• OBJECTIVE
Rewrite the lines starting at the one containing "Image resolution: width=1440" and ending at the one containing "coord(819,106)", keeping the requests. Multiply each coordinate in the answers by 1.15 and round to whole numbers, with halves rounded up; leave out the pictures and give only these lines.

• GIVEN RECORDS

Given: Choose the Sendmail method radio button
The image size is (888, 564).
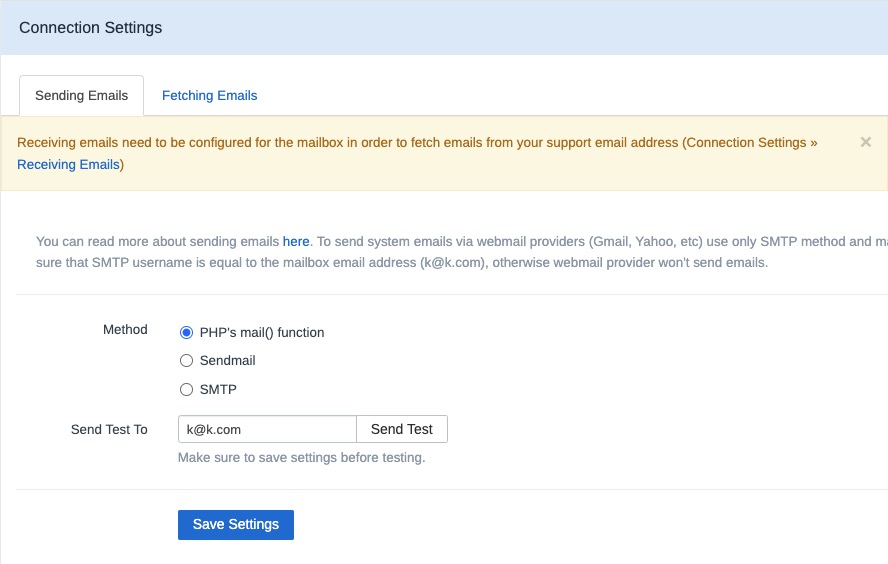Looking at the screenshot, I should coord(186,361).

...

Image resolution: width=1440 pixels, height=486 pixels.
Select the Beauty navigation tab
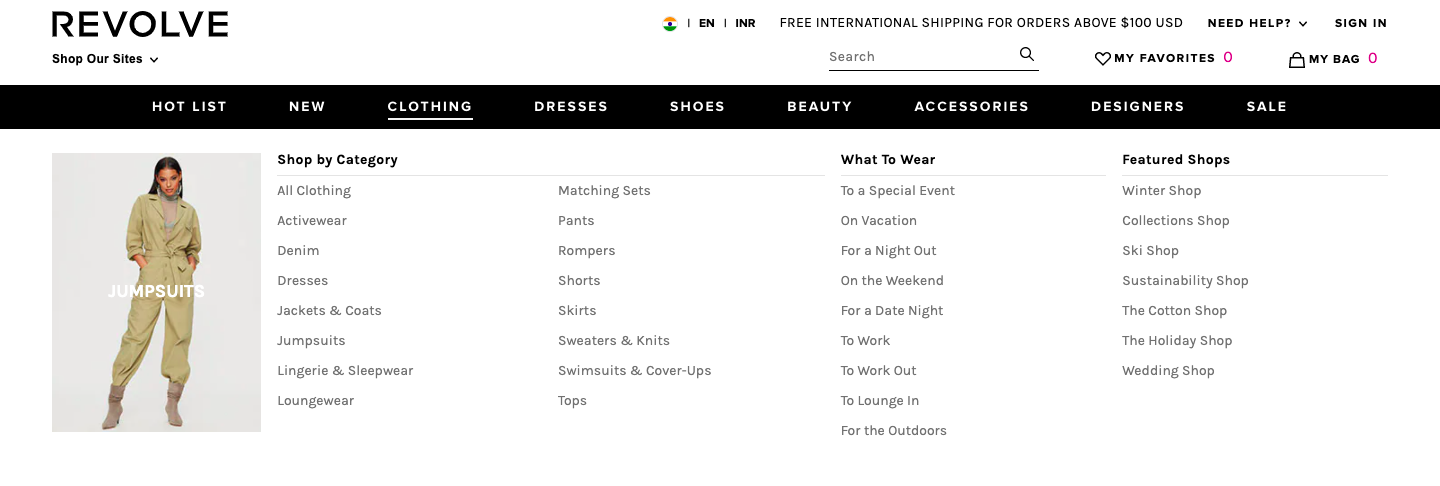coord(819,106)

• TASK RESPONSE
Image resolution: width=1440 pixels, height=486 pixels.
Select the Beauty navigation tab
coord(942,122)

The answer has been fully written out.